The Institute of Navigation’s (ION) Satellite Division presented Dr. Boris Pervan with its Johannes Kepler Award September 23, 2022 during the ION GNSS+ Conference held September 19-23, at the Hyatt Regency Denver At Colorado Convention Center.
Dr. Pervan was recognized for his pioneering contributions to high-integrity GNSS-based aviation navigation and his dedication to education
Dr. Boris Pervan has been a pioneer and technical leader in transformative research programs dedicated to ensuring safe aircraft navigation.
In 2007, as GPS Evolutionary Architecture Study (GEAS) panelist for the FAA, Dr.

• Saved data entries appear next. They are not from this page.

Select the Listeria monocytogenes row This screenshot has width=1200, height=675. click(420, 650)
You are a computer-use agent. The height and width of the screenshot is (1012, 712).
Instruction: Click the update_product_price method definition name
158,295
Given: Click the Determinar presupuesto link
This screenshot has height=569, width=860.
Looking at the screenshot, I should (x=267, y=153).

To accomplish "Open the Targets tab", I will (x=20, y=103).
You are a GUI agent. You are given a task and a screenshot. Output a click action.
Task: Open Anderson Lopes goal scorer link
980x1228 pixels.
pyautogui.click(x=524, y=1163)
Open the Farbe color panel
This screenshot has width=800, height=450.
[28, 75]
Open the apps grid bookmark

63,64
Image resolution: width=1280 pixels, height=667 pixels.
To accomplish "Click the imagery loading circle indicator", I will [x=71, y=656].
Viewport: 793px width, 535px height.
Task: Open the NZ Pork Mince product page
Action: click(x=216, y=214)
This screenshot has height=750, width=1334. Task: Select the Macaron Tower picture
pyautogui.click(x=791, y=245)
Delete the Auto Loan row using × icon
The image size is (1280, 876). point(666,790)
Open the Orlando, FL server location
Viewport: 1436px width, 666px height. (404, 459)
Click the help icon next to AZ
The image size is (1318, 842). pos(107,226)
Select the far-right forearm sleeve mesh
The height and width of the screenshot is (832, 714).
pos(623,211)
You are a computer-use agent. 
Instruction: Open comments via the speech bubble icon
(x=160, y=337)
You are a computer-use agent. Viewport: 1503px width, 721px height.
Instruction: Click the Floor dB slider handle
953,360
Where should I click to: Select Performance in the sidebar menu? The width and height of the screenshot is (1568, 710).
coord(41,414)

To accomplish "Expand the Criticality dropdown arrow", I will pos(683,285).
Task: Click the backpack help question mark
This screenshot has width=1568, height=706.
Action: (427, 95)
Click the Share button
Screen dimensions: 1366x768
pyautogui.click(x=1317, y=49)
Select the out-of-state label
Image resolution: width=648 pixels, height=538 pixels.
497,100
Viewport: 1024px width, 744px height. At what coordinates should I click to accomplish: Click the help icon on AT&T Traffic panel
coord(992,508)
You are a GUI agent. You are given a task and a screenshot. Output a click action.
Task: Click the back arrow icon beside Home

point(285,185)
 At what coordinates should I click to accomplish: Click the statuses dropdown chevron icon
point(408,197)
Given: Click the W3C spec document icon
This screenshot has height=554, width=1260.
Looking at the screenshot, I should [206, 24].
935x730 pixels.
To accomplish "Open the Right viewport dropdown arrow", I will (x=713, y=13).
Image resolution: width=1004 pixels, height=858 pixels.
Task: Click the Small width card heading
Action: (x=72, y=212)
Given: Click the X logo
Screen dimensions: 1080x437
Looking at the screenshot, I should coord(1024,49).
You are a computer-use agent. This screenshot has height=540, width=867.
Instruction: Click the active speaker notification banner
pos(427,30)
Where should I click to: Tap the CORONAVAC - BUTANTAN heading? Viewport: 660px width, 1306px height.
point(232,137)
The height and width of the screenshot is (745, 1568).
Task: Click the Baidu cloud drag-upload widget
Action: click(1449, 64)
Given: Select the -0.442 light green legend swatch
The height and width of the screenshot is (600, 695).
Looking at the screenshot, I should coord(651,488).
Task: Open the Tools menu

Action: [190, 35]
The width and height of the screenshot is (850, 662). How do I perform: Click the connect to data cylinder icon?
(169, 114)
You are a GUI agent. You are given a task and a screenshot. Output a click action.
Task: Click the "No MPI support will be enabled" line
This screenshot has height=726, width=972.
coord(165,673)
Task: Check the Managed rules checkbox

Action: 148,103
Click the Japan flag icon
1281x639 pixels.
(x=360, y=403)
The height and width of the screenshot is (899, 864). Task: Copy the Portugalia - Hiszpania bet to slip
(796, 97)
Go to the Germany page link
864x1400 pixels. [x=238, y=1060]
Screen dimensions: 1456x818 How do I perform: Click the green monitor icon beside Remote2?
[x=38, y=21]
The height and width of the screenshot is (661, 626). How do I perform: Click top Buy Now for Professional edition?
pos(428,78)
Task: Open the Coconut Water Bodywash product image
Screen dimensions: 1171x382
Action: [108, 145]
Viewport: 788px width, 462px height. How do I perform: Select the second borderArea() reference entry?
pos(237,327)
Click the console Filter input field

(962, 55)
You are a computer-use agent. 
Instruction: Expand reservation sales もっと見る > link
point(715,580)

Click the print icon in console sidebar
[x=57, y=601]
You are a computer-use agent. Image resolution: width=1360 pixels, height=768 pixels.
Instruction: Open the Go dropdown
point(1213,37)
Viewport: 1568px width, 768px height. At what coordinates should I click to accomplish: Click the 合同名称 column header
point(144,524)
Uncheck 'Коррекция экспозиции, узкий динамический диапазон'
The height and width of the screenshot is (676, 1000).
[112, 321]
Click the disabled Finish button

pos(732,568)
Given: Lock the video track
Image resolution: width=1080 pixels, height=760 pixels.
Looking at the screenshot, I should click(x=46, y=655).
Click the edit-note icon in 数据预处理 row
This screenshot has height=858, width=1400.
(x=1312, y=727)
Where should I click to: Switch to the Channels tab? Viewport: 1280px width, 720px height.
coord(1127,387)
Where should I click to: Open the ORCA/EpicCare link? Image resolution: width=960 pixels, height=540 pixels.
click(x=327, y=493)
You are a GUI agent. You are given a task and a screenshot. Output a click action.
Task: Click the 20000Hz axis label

Pervan performed the first feasibility studies that helped define the Advanced Receiver Autonomous Integrity Monitoring (ARAIM) architecture. He authored ARAIM Integrity Assertions, which set the foundations for ARAIM, and accelerated ARAIM development. A driving force behind the US-EU cooperative effort for dual-frequency, multi-constellation ARAIM, he spearheaded international efforts to rigorously account for ARAIM fault-exposure durations. From 2007 to the present, his group established new airborne and ground-based algorithms to empirically model and monitor ARAIM error sources. These methods are currently coded, verified, and validated by global avionics manufacturers. By 2025, ARAIM will facilitate air traffic management by providing unprecedented levels of Global Navigation Satellite Systems (GNSS) integrity.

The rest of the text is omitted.